Görev A - Aşağıdaki Genel Kurul konuşmasında "Teklifin ilk hâlinde" ile "ilgili düzenlemeyi değiştirebildik." arasındaki bölümü, bu iki ifade de dâhil olmak üzere, hiçbir değişiklik yapmadan yazın.
Görev B - Aşağıdaki Genel Kurul konuşmasını gösterilen son cümleden sonra sürdürün.

| Konu: | Elektrik Piyasası Kanunu ile Bazı Kanunlarda ve 375 Sayılı Kanun Hükmünde Kararnamede Değişiklik Yapılmasına Dair Kanun Teklifi münasebetiyle |
| Yasama Yılı: | 6 |
| Birleşim: | 42 |
| Tarih: | 21.12.2022 |
AYLİN CESUR (Isparta) - Sayın Başkan, değerli milletvekilleri; Genel Kurulu saygıyla selamlıyorum.
Torba yasa ısrarıyla bu yüce kurumun saygınlığında, hukuk kalitesinde çıkardığı sorunlara, milletin içine düştüğü sefalete rağmen buna devam eden iktidarın beceriksiz yönetimiyle milletçe can çekişiyoruz. Gençlerimiz can çekişiyor, kadınlarımız can çekişiyor, çocuklarımız can çekişiyor. Emeklimiz, EYT müebbedine çarptırılan vatandaşlarımız can çekişiyor. Memurumuz, esnafımız, çiftçimiz, işçimiz, yaşlılarımız can çekişiyor. Sivil toplum örgütlerimiz, demokrasinin olmazsa olmazı özgür basınımız can çekişiyor. Yatırımcımız, öğretmenlerimiz, mühendislerimiz, hukuk devletine ant içen yargıçlarımız, insanın hayatına yemin eden doktorlarımız, herkes can çekişiyor. Aynı bayrak altında mutlu yaşayan ve ayrıştırılmayı hak etmeyen ve hazmetmeyen Türk milleti can çekişiyor. İsminin kısaltması T.C.'yi atmaya dahi varan müdahalelerle, büyük Atatürk'ün kurduğu anayasal, demokratik, laik, hukuk devleti Türkiye Cumhuriyeti can çekişiyor.
Ne getiriyor yasa teklifi? Çare var mı torbada? Maddede üniversitenin eskiden kalma incelemelerinin tamamlanmasıyla çıkan borçlarının silinmesi var. İyi de bunlar; üniversiteler can çekişiyor, boşaldı içleri. Hacettepede altı ay sonraya çocuğuna randevu alan ve erkene aldırmaya çalışan, can çekişen anneler var ve Gaziantep Üniversitesinde bir buçuk yıl sonraya görüntüleme randevusu alabilen kanser hastası can çekişiyor ve can çekişen kurumlar...
Teklifin ilk hâlinde yer alan zeytin düzenlemesi, iktidar güdümündeki sendikaları tekelleştiren ve kamu çalışanlarının örgütlenme hakkını elinden alan düzenleme Danıştayca; limanların işletme sürelerinin kırk dokuz yıla uzatılması Anayasa Mahkemesince iptal edilmesine rağmen Komisyon gündemine getirildi ve can çekişen milletimiz için bizler, demokrasinin elimizdeki son enstrümanı olan buradan konuşma hakkımızla, iktidarın rant politikalarıyla kıydığı zeytinliklerle ilgili düzenlemeyi değiştirebildik.

Çıkarılan Bilgiler -
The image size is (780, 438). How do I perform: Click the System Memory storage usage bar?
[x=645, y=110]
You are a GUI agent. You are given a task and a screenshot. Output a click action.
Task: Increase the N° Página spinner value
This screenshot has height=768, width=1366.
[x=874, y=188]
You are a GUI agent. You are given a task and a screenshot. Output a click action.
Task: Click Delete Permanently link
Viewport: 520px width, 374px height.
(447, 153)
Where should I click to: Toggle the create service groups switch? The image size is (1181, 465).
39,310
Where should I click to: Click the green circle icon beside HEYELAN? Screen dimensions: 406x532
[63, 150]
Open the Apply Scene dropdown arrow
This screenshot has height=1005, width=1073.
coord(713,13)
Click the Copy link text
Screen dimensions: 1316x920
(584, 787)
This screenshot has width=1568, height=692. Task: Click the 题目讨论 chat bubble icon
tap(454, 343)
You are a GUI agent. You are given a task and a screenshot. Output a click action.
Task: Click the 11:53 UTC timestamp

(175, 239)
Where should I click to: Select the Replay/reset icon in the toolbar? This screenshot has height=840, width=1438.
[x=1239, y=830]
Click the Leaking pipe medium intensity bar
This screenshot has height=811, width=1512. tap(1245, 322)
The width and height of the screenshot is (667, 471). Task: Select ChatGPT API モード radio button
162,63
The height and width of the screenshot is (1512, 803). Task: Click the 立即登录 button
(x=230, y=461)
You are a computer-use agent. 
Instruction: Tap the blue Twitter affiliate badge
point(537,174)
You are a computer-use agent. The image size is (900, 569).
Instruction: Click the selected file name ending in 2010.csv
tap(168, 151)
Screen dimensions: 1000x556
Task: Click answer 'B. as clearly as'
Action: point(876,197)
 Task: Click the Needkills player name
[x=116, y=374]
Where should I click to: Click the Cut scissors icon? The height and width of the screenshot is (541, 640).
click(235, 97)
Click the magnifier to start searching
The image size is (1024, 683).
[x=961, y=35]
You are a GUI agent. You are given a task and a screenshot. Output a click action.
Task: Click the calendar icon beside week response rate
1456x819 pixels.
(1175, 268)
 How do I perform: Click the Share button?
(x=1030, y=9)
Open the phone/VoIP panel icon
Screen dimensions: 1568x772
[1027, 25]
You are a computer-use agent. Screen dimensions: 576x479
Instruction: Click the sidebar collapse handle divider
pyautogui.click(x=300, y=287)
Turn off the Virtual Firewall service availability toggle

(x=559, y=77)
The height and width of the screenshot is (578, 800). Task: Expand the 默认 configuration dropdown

Çıktı A -
Teklifin ilk hâlinde yer alan zeytin düzenlemesi, iktidar güdümündeki sendikaları tekelleştiren ve kamu çalışanlarının örgütlenme hakkını elinden alan düzenleme Danıştayca; limanların işletme sürelerinin kırk dokuz yıla uzatılması Anayasa Mahkemesince iptal edilmesine rağmen Komisyon gündemine getirildi ve can çekişen milletimiz için bizler, demokrasinin elimizdeki son enstrümanı olan buradan konuşma hakkımızla, iktidarın rant politikalarıyla kıydığı zeytinliklerle ilgili düzenlemeyi değiştirebildik.

Çıktı B -
Dünya küresel bir enerji krizi yaşıyor; AB ülkeleri buna karşı, elektrik üreticilerinin elde ettiği kârlara üst sınır uygulaması, fosil yakıt üreticilerinin kârından katkı alınması gibi tedbirleri hayata geçiriyorlar. Türkiye'de iktidarın çözümü, zeytinlik alanlarını elektrik üretimi yürütülen madencilik faaliyetlerine açmaktan ve köylünün geçim kaynağı asırlık zeytinliklerimizi yandaş şirketlerin çıkarlarına kurban etmekten öteye gidememiştir. İktidarın, enerjide dışa bağımlılığı azaltan yenilenebilir enerjiye yönelik, geleceğe yönelik bir enerji politikası yok maalesef. Tam tersine, ekonomik büyümeyi kafaya takmış ama enflasyonist politikalarla elini yüzüne bulaştırmış; artan faturalarla can çekişen halka çare olmak yerine, kendini canhıraş kamu kaynaklarını özelleştirmeye, şirketlere kâr garantisi vermeye adamış, halkın sorunlarına çare olamayan bir iktidarla karşı karşıyayız. Evet, iktidar halkın sorunlarına çare bulmada can çekişiyor.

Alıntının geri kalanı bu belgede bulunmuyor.